Human IL-12 R beta2 Alexa Fluor® 594-conjugated Antibody

Interleukin 12 (IL-12), the founding member of the IL-12 family of heterodimeric cytokines, is composed of two disulfide-linked 35 kDa and 40 kDa subunits. The 35 kDa subunit (p35) is a alpha-helical protein homologous to IL-6 and G-CSF. The 40 kDa subunit (p40) contains one fibronectin type III and one Ig C2-like domain, and has a high degree of structural homology to type I cytokine receptors. Whereas p35 subunit is unique to IL-12, the p40 subunit is also a subunit of IL-23. IL-12 is an essential mediator of cellular-immunity that induces T cells and natural-killer cells to produce IFN-gamma. It is also required for the expansion and activation Th1 cells (1, 2).

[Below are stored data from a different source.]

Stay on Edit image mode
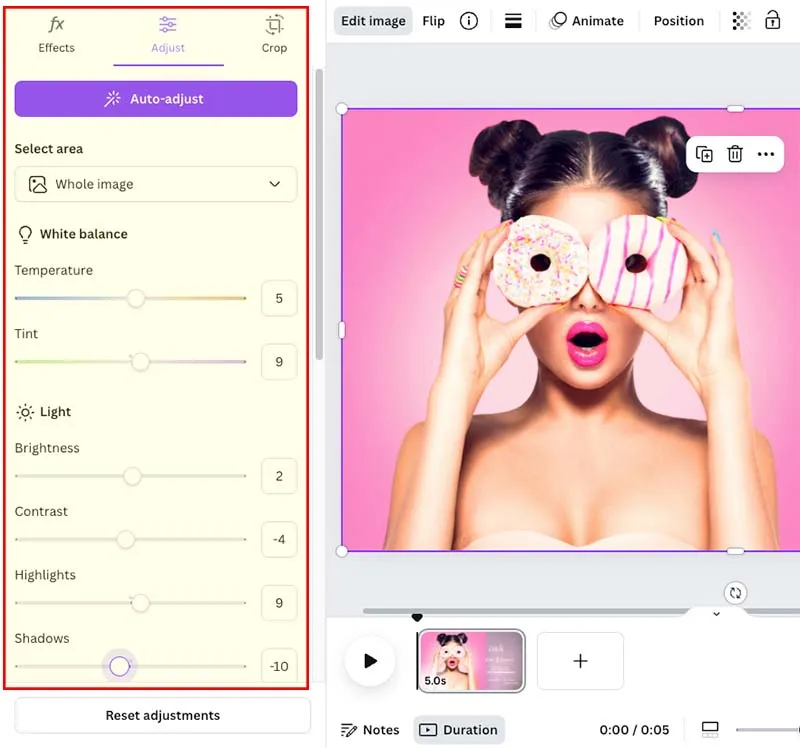This screenshot has width=800, height=748. (372, 20)
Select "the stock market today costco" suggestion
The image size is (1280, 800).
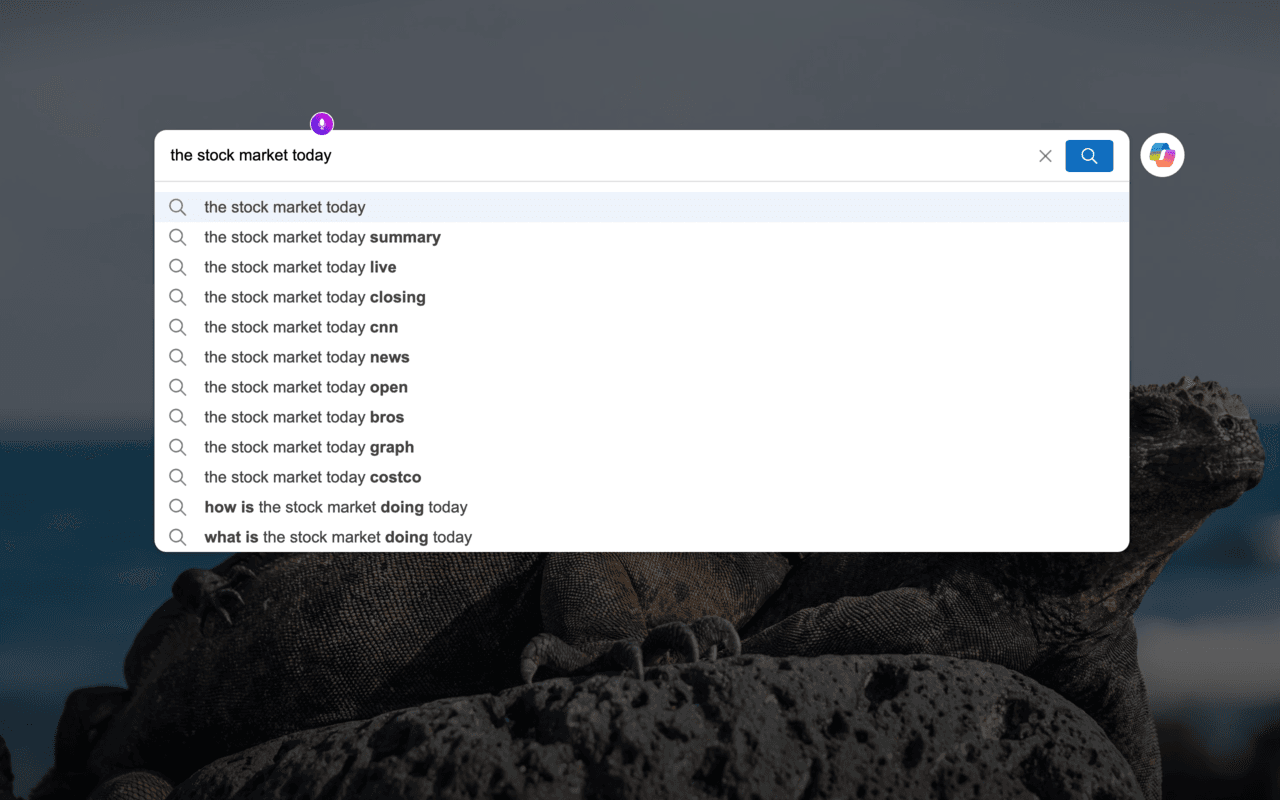coord(313,477)
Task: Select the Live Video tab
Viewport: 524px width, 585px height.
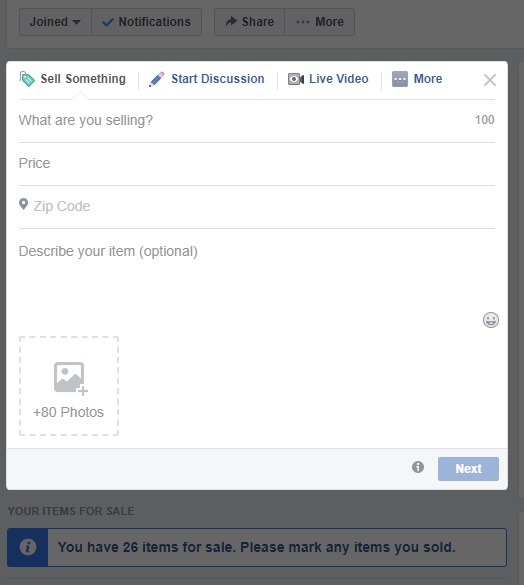Action: pos(328,79)
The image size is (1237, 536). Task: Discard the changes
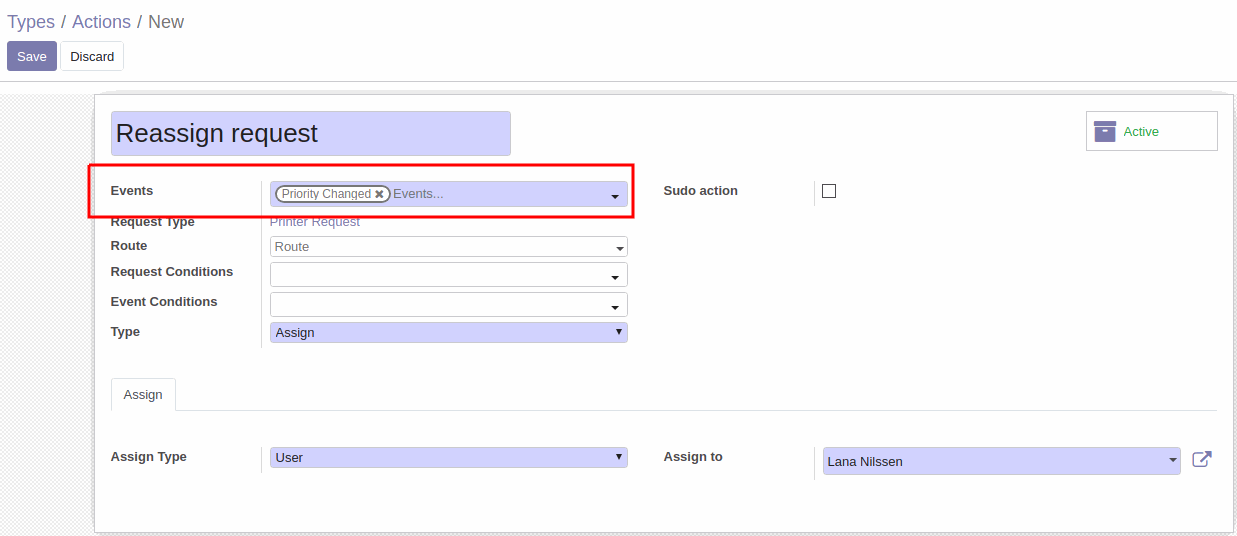pyautogui.click(x=92, y=56)
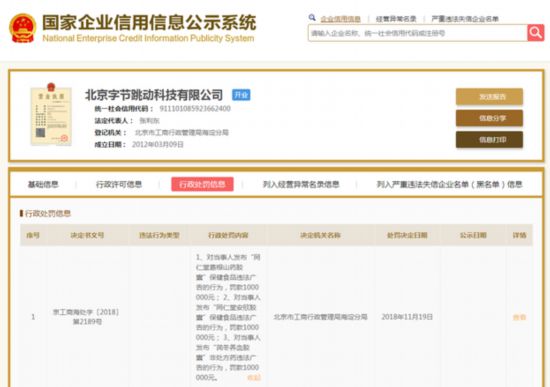Open the 严重违法失信企业名单 link
The height and width of the screenshot is (387, 550).
tap(465, 19)
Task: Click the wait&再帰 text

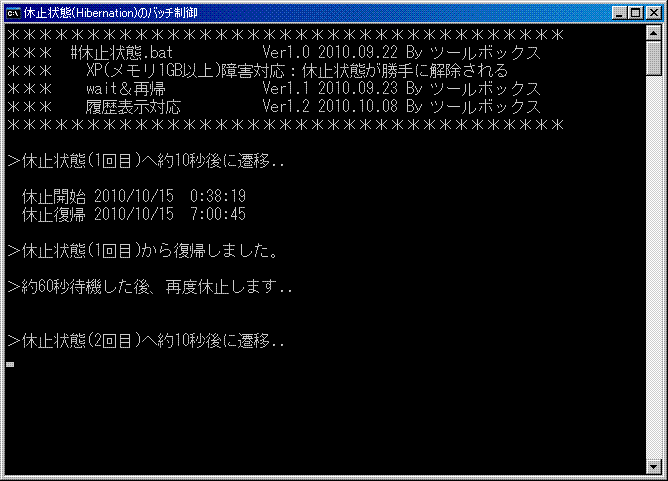Action: click(126, 89)
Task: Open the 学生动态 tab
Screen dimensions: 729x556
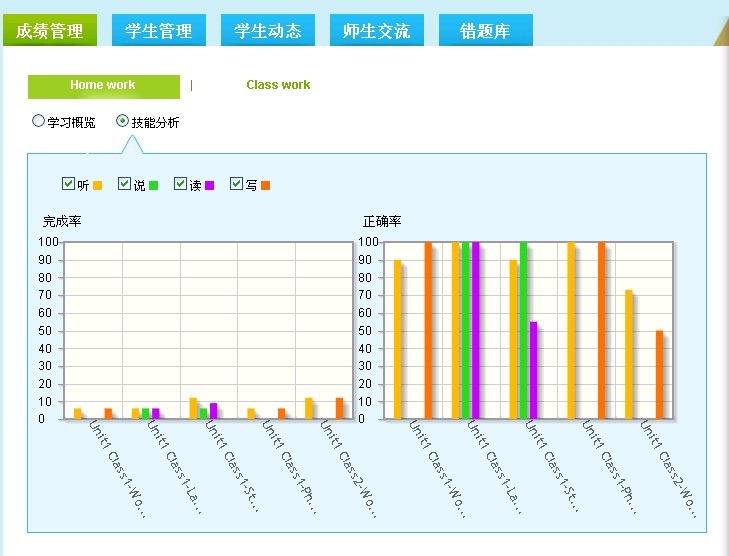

The biological activities of IL-12 are mediated through the high-affinity receptor complex composed of the IL-12 Receptor beta1 (IL-12 R beta1) and IL-12 Receptor beta2 (IL‑12 R beta2) subunits. IL-12 R beta1 is a 100 kDa protein that is also a subunit of the IL-23 receptor complex. It binds IL-12/IL-23 p40 and is associated with Tyk2. IL-12 R beta2 is a 130 kDa protein that interacts with p35 and is associated with Jak2. Both receptor subunits are type I membrane proteins that share similarities with the gp130/G-CSF R subgroup in the cytokine receptor superfamily. IL-12 R beta2 cDNA encodes a 862 amino acid (aa) residue protein with a putative 27 aa residue signal peptide that is cleaved to generate the mature protein with a 595 aa residue extracellular domain, a 24 aa residue transmembrane domain and a 216 aa residue cytoplasmic region. Human and mouse IL-12 R beta2 share 68% amino acid sequence identity. Whereas IL-12 R beta1 expression has been detected in activated T cells, NK cells and B cells, the expression of IL-12 R beta2 is more restricted. Among T cells, IL-12 R beta2 is absent on naive T cells. Activation of T cells via TCR up‑regulates IL‑12 R beta2 expression on human Th1 but not Th2 cells (1‑4).